Le général fit liquider immédiatement l’arriéré par les Pays-Bas eux-mêmes, en ouvrant en Hollande un livre de la dette de l’île, dette purement administrative, au capital de 74 millions, chiffre qui représentait celui du déficit, et dont la colonie dut payer la rente à perpétuité. Il fut fait remise à chacun de toute la valeur de l’impôt en retard ; les terres furent libérées, ainsi que le travailleur, qui n’en garda que l’usufruit. Le travail forcé fut à peu près aboli, la corvée en nature fut maintenue un jour sur sept seulement, enfin l’impôt foncier fut fixé comme auparavant au cinquième du revenu. Une compagnie privilégiée, au capital de 75 millions de francs avec intérêt à 4 pour 100 garanti par l’état, fut créée à La Haye pour faire les avances nécessaires au planteur et fonder les usines à sucre. Le travail des villages fut encouragé et la rentrée des impôts facilitée par le gouvernement, qui payait d’avance, un peu avant la maturité, la moitié de la récolte sur estimation des notables, et l’autre moitié quand on la faisait rentrer dans les magasins coloniaux. Le prix d’achat au poids pour les divers produits dut être fixé d’avance et rester immuable. On choisit pour l’indigène un taux rémunérateur, mais bien au-dessous de la valeur réelle. L’état bénéficiait donc de la plus-value de la vente faite postérieurement en Hollande, et l’indigène ne se plaignait pas d’être insuffisamment rétribué, car les vivres, les objets de nécessité première, se maintenaient à des prix extrêmement modérés.
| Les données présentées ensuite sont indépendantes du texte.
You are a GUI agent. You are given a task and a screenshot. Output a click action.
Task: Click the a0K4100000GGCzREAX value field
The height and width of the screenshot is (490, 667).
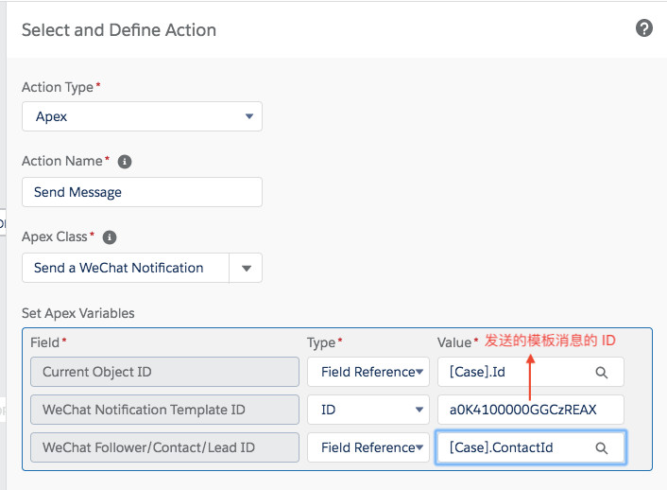coord(530,410)
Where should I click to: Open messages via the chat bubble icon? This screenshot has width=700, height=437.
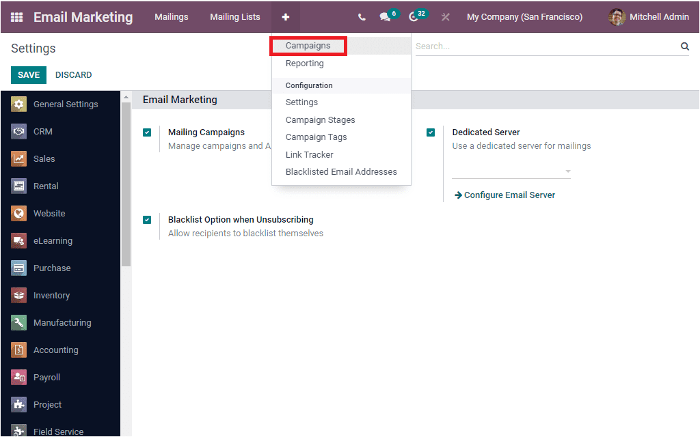385,17
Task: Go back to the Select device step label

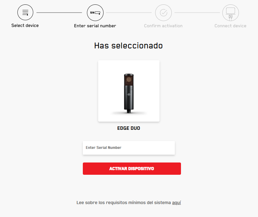Action: 25,26
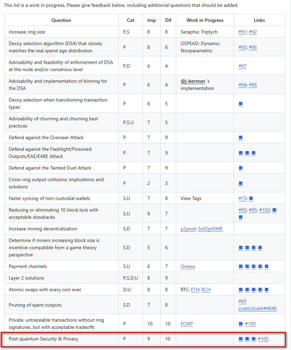
Task: Click first blue square link in Post-quantum Security row
Action: tap(240, 339)
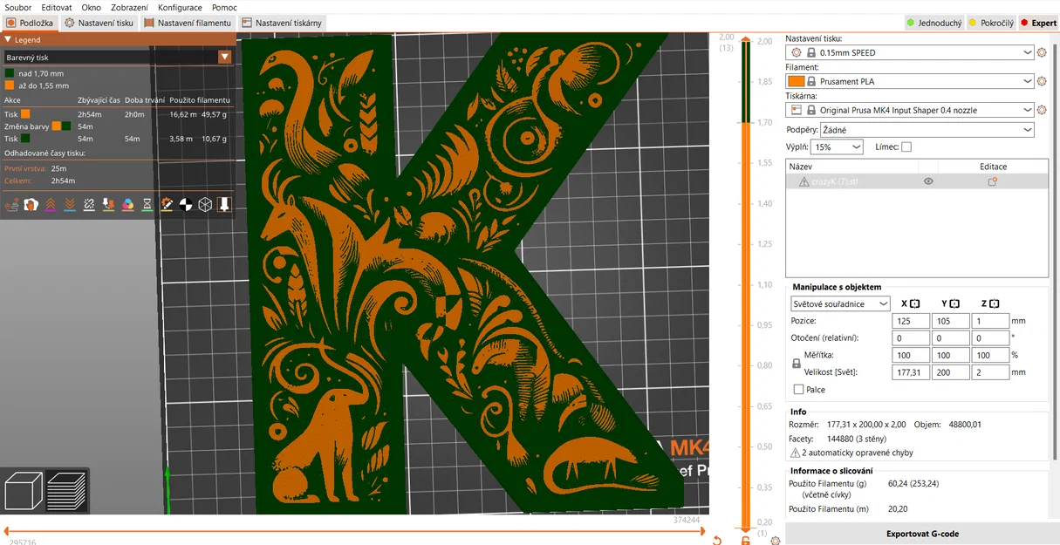The image size is (1060, 545).
Task: Open the Světové souřadnice coordinates dropdown
Action: 838,303
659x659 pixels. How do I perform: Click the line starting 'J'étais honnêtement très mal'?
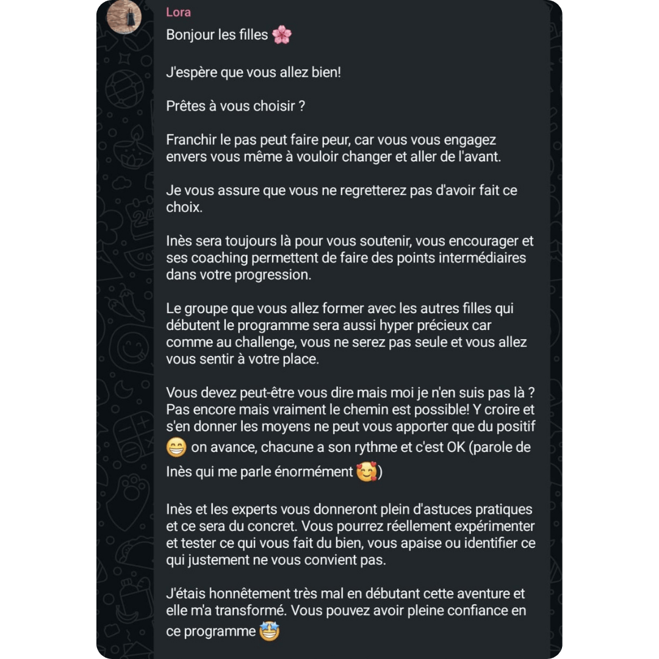tap(345, 594)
Les bâtimens nationaux pouvaient seuls transporter les produits de l’île. Ils étaient à cet effet nolisés à tour de rôle, et les armateurs de Hollande avaient à peu près tous les deux ans un voyage assuré au fret élevé de 120 francs le tonneau. Dans les premières années de ce système, le monopole de l’état accapara la culture du thé, du tabac, de l’indigo, du sucre et du café. Il abandonna bientôt les trois premières productions, qui ne pouvaient donner aucun bénéfice sérieux, et se réserva la plantation exclusive des cannes et des caféiers. Les terres restées libres depuis les Anglais et celles vendues par l’empereur de Solo et le sultan de Préanger, en vertu de leurs droits régaliens, respectés par les Hollandais, furent seules exemptées de l’obligation de vendre toute la récolte à l’état ; elles payèrent seulement l’impôt du cinquième du revenu en nature.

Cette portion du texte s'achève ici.